I think my point about the blister packs still stands though. Tylenol overdoses were almost halved in Britain by simply outlawing bulk pill bottles and requiring individual pills to be packaged in harder to open blister packs. The same should be done with bullets. If someone really wants to gather up that many of them, they should have to spend hours cutting each one out of a hard plastic shell by hand.
I dunno
Somehow the phrase 'Moon Island Mooncusser' comes to mind.
Trash bag
What's shown in the photo is probably an evidence bag, but the linked BPD report says the bullets were found in a "trash bag".
Your blister pack idea is shortsighted
A large number of gun owners spend hours MAKING THEIR OWN AMMUNITION (capitalized to make that part stand out, not yell).
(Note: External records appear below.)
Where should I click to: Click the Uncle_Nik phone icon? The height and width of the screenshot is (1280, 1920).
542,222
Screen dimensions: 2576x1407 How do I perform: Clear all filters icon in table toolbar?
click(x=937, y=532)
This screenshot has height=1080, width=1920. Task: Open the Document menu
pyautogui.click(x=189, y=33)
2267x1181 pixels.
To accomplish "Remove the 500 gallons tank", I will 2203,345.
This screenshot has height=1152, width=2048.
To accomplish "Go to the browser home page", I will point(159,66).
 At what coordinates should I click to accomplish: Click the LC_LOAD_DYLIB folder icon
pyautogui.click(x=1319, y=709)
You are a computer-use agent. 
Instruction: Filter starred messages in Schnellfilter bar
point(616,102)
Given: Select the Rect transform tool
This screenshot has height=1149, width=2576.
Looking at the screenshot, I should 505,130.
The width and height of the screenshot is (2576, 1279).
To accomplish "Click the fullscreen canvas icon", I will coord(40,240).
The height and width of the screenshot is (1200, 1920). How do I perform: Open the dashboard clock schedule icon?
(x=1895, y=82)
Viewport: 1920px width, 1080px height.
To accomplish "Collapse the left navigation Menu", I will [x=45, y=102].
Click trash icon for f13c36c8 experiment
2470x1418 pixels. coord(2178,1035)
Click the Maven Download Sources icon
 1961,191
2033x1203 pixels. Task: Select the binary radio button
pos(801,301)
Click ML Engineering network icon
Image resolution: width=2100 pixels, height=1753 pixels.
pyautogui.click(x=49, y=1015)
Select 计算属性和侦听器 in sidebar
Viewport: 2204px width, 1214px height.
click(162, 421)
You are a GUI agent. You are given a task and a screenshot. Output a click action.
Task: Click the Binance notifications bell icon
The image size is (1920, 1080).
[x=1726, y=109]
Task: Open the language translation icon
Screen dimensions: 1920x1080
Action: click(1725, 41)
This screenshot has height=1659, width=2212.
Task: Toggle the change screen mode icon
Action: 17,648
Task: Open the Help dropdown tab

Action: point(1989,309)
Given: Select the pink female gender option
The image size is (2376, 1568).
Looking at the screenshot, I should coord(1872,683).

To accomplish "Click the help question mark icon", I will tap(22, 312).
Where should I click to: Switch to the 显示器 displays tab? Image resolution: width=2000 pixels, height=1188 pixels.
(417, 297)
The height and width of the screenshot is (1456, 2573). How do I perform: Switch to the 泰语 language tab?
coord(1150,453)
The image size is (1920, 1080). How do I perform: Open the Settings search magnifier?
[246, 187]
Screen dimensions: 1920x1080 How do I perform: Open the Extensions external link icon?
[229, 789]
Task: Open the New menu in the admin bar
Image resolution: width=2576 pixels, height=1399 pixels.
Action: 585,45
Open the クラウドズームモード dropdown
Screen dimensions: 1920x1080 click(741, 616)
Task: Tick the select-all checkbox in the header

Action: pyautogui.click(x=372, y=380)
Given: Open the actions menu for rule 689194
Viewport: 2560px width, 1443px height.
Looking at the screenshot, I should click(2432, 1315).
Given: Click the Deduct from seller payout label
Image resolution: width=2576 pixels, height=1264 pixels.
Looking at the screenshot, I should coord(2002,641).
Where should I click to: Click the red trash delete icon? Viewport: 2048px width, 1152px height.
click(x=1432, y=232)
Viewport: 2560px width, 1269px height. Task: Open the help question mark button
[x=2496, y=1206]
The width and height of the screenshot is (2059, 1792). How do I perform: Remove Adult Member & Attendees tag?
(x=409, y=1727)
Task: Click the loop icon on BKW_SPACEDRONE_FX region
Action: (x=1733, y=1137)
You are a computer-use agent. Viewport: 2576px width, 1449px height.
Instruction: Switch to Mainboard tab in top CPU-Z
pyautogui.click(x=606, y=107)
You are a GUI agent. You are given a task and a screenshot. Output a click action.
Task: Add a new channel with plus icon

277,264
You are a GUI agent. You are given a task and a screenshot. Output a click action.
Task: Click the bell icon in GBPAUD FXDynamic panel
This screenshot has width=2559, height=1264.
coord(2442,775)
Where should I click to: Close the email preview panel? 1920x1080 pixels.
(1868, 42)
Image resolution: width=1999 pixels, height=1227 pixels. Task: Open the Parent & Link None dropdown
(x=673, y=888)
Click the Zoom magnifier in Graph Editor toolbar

How in any sense of reality do you think putting an individual cartridge (the bullet is the part that comes out of the barrel when the gun is fired) into a single blister pack is going to stop acts of violence?
Go take a gun safety class. It will give you far better ideas for how to tackle our gun problem.
Yes and no
I've spent those hours making ammo and, well, it takes hours.
Blister packs probably would open up an entirely new job description at shooting ranges, though: ammosmurfer.
Empty shell casings?
"In Mass it's already illegal to carry even spent ammunition in public without a gun license."
Didn't know that. Who do we thank for that bit of wisdom? How about a shotgun shell? (Just kidding. I think.)
Yep
or at least that's what the gun nuts teaching the MA-mandatory safety and marksmanship class I took about a year back said. The 1998 law is written vaguely in many places, and the catch-all term "ammunition parts" or something like that is used.
Maybe they didn't really think that carefully when they wrote it, but as written it meant that it would have been possible to bring gun charges against me if I walked out of that class with my empty shell casings for souvenirs.
Hmm
So did the guy who brought the bullets in to the police station get cited or arrested for carrying ammunition without a gun license? Maybe he had a license?
Turning in evidence of a
Turning in evidence of a crime usually exempts the person turning in the evidence from prosecution for illegal possession in US common law. It's why no one is arrested in route to buybacks or turning over bags of drugs they've found.
In the UK a person would be punished for their good deed if they took evidence to a police station rather than reporting the location of the evidence.
Thanks
Good to know.
Tough for America? Sure.
Tough for America? Sure. Tough for any other developed nation, all of which have less gun deaths than America? No. Gun owners in America are treated like delicate little saints, despite the fact that they kill thousands of people per year.
Well
They are a constitutionally protected class.
Not exactly
Read the full amendment - something about a "well regulated militia" and all that.
I'm still waiting for my approval to have a rocket launcher. It is a gun, right?
If you subscribe to the idea
that the 'militia' bit means you get to have whatever an ordinary infrantryman would get issued, then no, a rocket launcher does not count as a gun.
If, however, you're simply mocking the idea that the second amendment means what it says at face value, then yes: a rocket launcher, hell, a whole Patriot missile battery, counts as a gun.
And do keep us informed about how your nuclear program is coming along. Remember to wash your hands with cold, and not warm, water after handling that radiation shielding. I hear lead poisoning can be nasty.